The glories of the gut? Ask a fat mouse!

So Friday was all about things we should care about…Dr. Rob Knight enlightens on the awesomeness of microbial ecology and microbiome studies and Evan (which will be posted later) regales us with tales of human genomics and structural variation in an effort to convince us the Human is still a pretty nifty animal to study!

But first…Rob

Dr. Rob Knight
University of Colorado, Boulder

Topic: Microbial Ecology and Metagenomics

 “It is important to remember our world is a microbial world.”

Why you should care about microbial community ecology in the context of bioinformatics?

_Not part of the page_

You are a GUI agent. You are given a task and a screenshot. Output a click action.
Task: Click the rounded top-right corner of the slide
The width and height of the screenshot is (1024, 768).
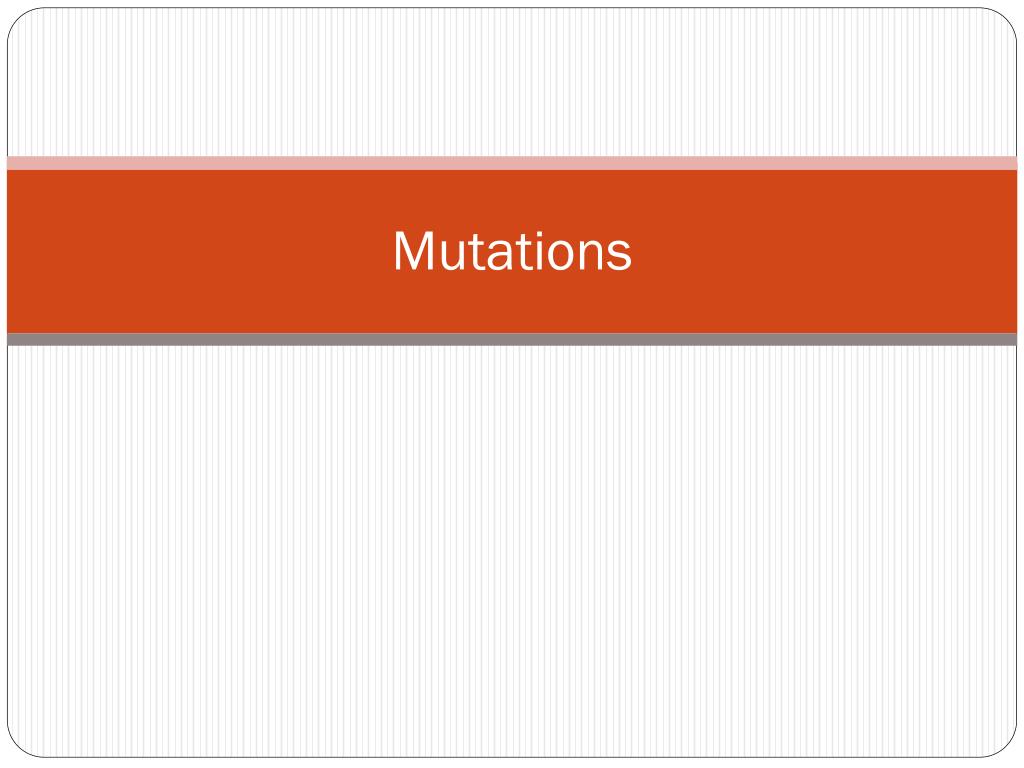pos(1004,21)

  • Most molecular diversity can be found in microbes
  • 99+% cannot be cultured, we only know then from sequences
  • rRNA is an excellent/uniquely good genetic marker
  • rRNA is found in all species
  • Fast/slow evolving regions
  • We have large preexisting databases which are good for designing universal PCR primers (from conserved regions) The Greengenes database is a really good reference for 16S rRNA.
  • Microbes are ubiquitous and provide key ecosystem services: air quality, water quality, natural ecosystem balance.

So the obsession of the microbiome has dated as far back (or further) to the 1600’s. Van Leeuwenhoek made the observations that…

“…animalcules were in such enormous numbers, that all the water…seemed to be alive” –Van Leeuwenhoek (1683)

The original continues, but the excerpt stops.